Dans laquelle de ses anciennes colonies le nom de la France éveille-t-il ces rancunes et ces inimitiés ? Ce nom fait encore aujourd’hui battre le cœur des Canadiens fidèles et des Indiens reconnaissans. Si la fortune des armes et l’imprévoyance de nos gouvernans nous ont coûté quelques-unes de nos plus belles possessions, du moins la langue, les usages et le souvenir de la mère patrie y sont vivaces encore, entourés d’un culte respectueux. Nous n’y avons ni opprimé les faibles, ni dépossédé les légitimes propriétaires du sol ; nous avons respecté leurs droits, leurs traditions, leur langue et leur culte, et nous avons laissé sur le sol occupé par nous et dans l’âme des descendant de ceux qui ont vécu sous nos lois des traces que la conquête étrangère n’a pu effacer.
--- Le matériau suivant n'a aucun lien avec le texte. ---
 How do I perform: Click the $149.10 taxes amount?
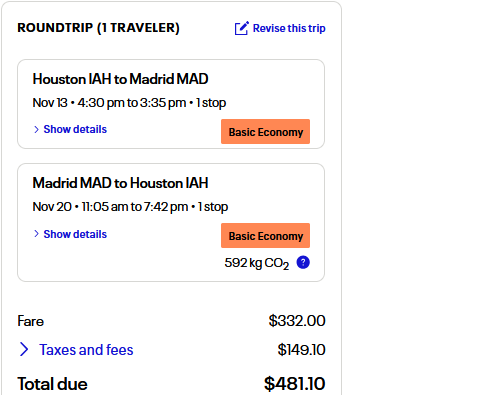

A l’autre extrémité du monde, en Océanie, nous retrouverons les mêmes erremens et les mêmes traditions. A côté de l’Australie, où les indigènes, décimés, au début par les balles anglaises, achèvent de disparaître et traitaient dans les solitudes de l’intérieur une existence misérable et précaire, nous verrons la France à l’œuvre, comme nous l’avons vue à Tahiti[1], conquérant pacifiquement les Nouvelles-Hébrides, rayonnant autour de ses possessions, actuelles, appelée, désirée par ces peuplades primitives. Nous la verrons, aux îles Sandwich, respectueuse des droits d’indigènes civilisés, défenseur de leur autonomie, partout et toujours fidèle à sa mission de protectrice des faibles. En elle s’incarne un génie humain, intelligent et bon, sachant aimer et se faire aimer. A travers ses écarts d’imagination, ses erreurs et ses fautes, ses élans et ses défaillances, la France croit à l’humanité ; ce fut sa force dans le passé, ce sera sa grandeur dans l’histoire.


C. DE VARIGNY.

  1. Voyer la Revue du 15 mars 1881.